> **Work instruction**: Reply with one number: the count of lines in the data that hold the string "Sociale".

Material for this exercise section start

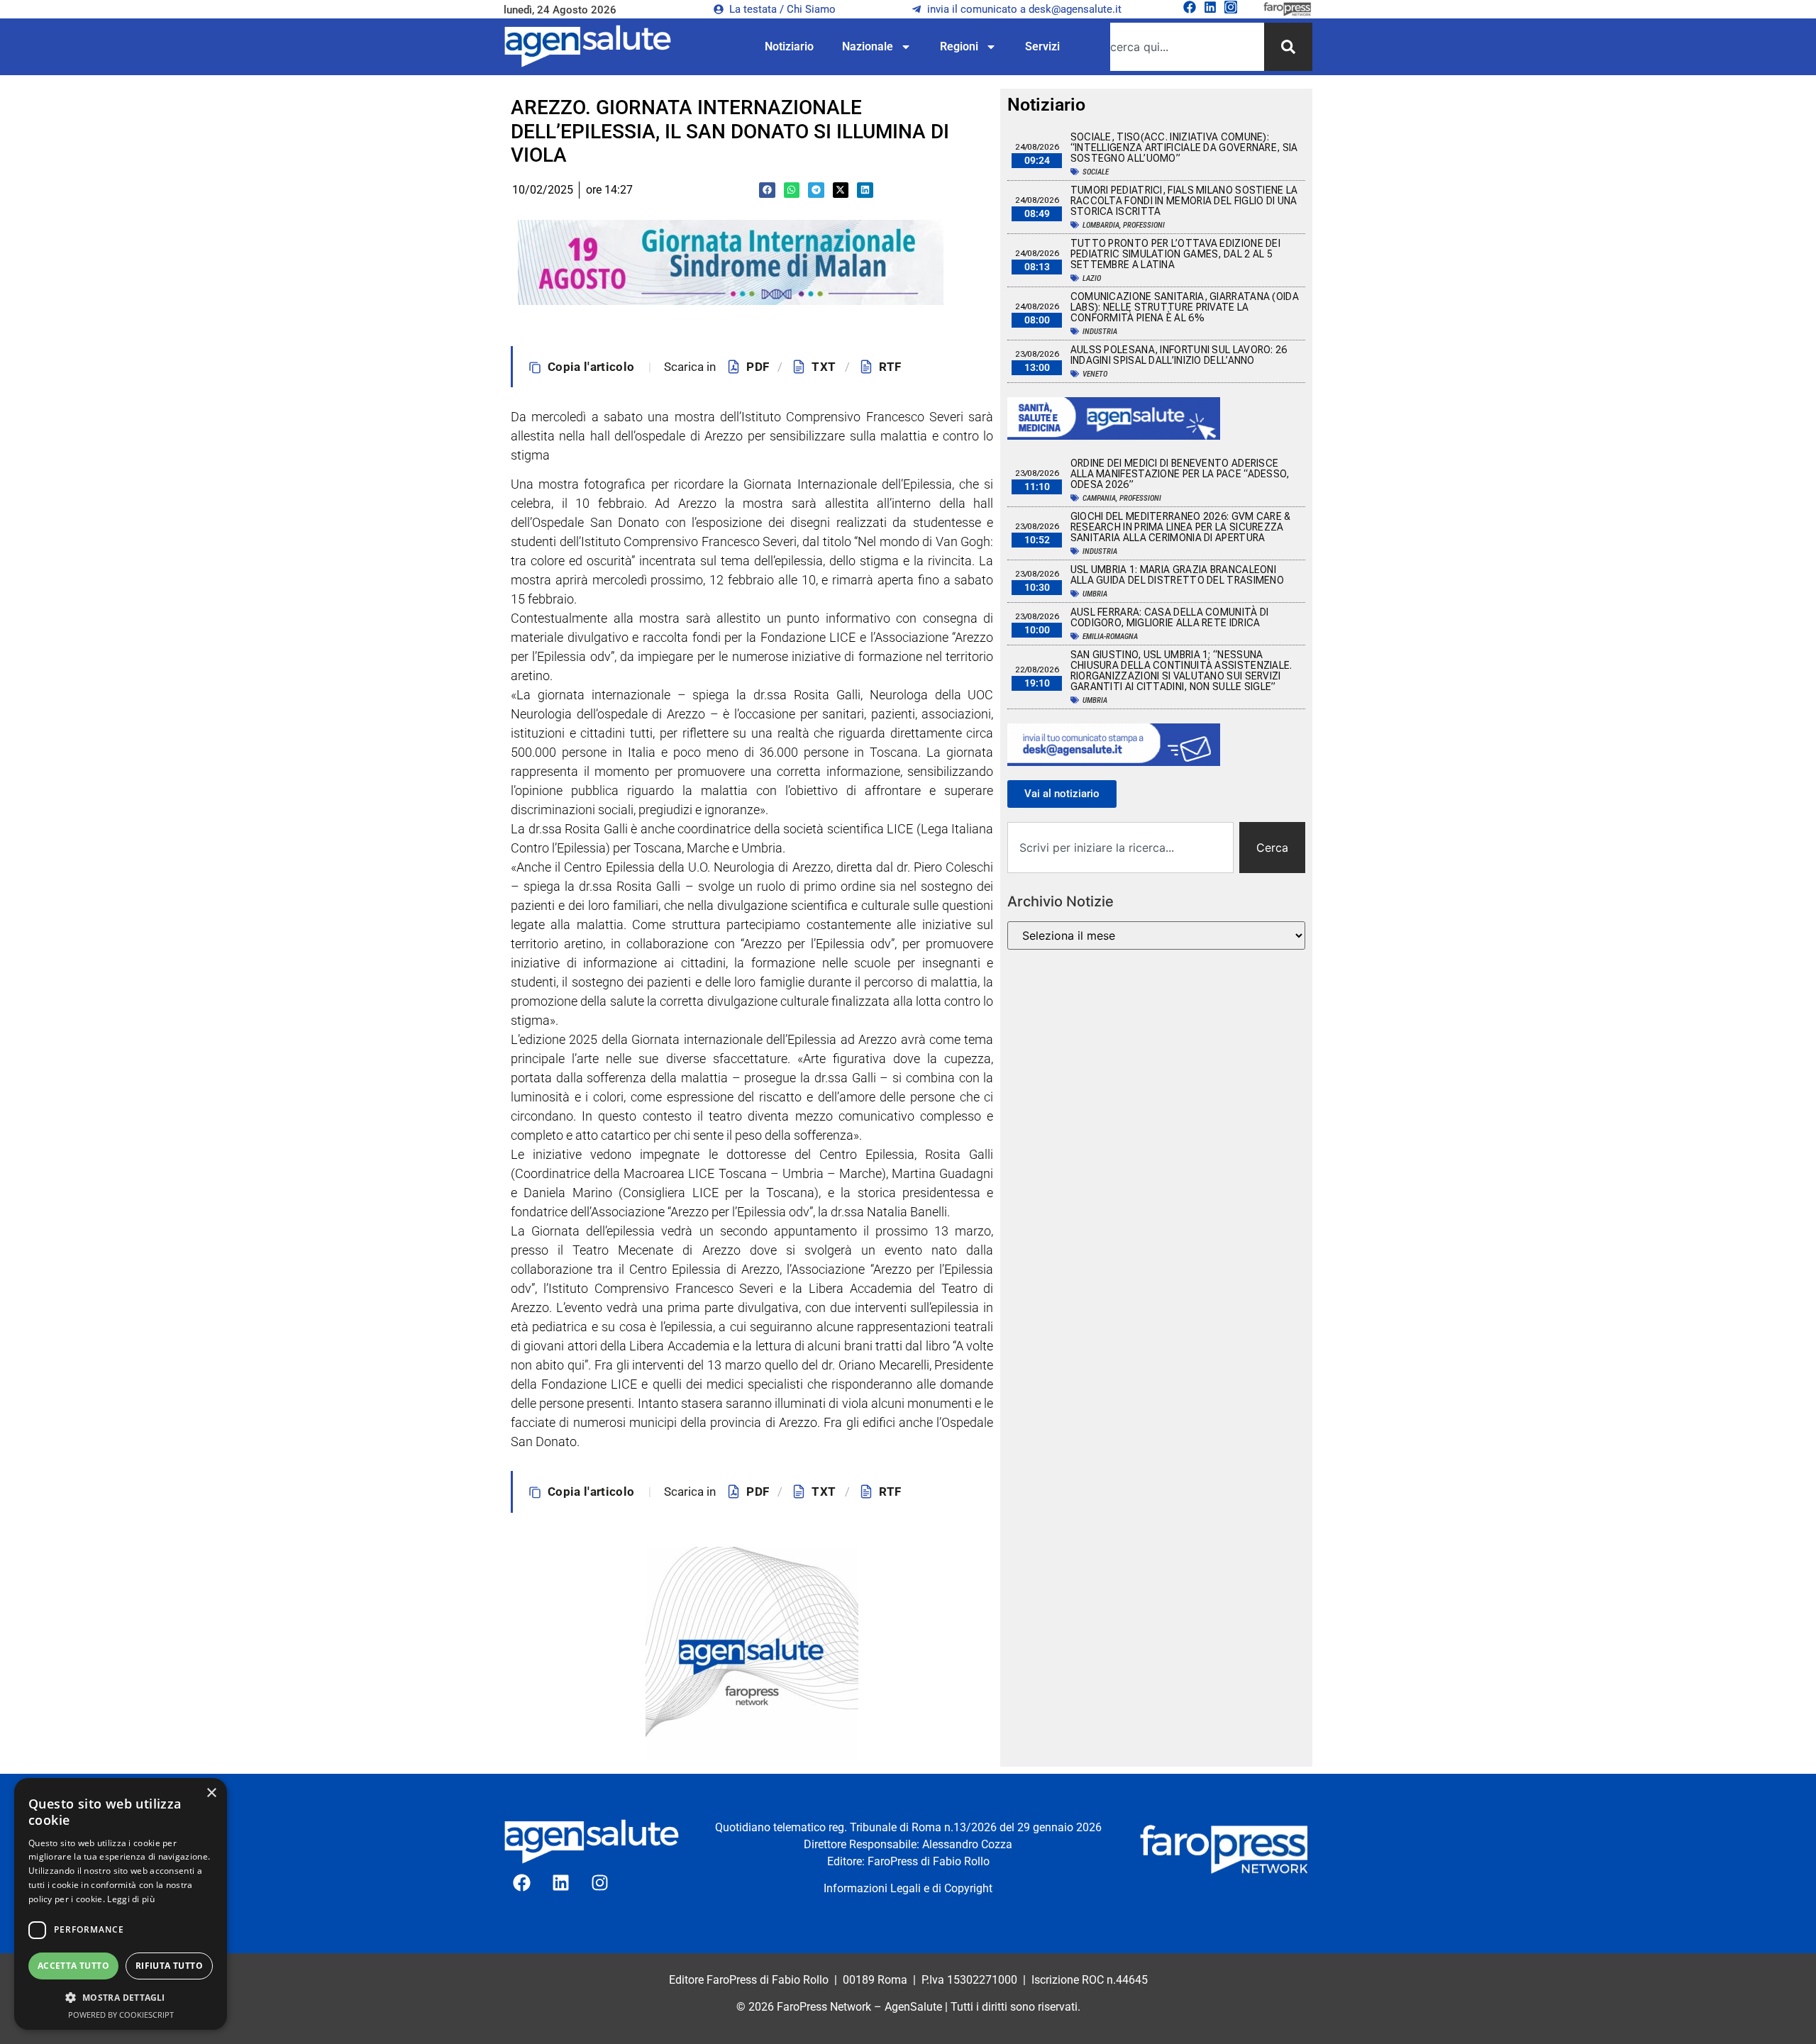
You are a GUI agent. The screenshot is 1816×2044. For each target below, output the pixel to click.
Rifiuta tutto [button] (169, 1966)
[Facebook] (1189, 7)
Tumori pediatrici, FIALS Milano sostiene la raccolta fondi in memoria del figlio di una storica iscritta (1184, 200)
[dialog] (120, 1904)
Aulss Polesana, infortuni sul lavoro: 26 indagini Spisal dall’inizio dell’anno (1179, 355)
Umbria (1095, 594)
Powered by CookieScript (121, 2014)
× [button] (211, 1793)
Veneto (1095, 374)
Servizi (1042, 46)
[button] (767, 190)
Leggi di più (131, 1899)
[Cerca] (1288, 47)
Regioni (959, 46)
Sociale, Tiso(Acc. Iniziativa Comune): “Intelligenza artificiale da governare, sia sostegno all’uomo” (1184, 147)
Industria (1100, 331)
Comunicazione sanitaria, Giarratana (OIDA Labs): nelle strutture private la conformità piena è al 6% (1184, 307)
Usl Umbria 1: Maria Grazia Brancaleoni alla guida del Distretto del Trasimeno (1177, 575)
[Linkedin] (1210, 7)
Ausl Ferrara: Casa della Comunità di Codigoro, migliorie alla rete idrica (1169, 617)
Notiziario (789, 46)
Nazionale (867, 46)
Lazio (1092, 278)
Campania (1099, 498)
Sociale (1096, 172)
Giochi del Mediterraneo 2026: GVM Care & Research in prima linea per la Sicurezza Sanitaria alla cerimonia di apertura (1180, 527)
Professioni (1144, 225)
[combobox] (1187, 47)
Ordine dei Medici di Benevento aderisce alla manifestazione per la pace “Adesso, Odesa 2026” (1180, 473)
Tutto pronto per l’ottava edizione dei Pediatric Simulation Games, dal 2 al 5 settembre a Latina (1175, 254)
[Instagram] (1230, 7)
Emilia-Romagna (1110, 636)
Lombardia (1101, 225)
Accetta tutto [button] (73, 1966)
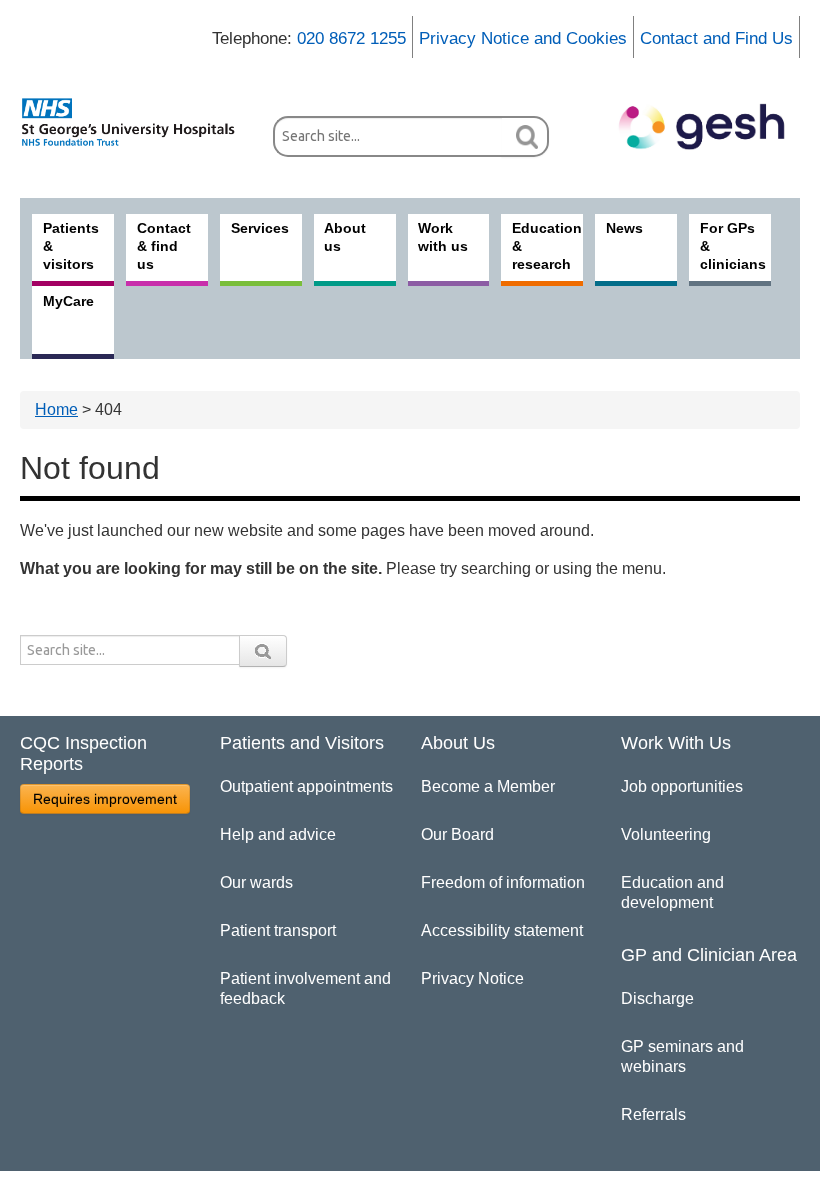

Material for this exercise section end

> **Written reply**: 2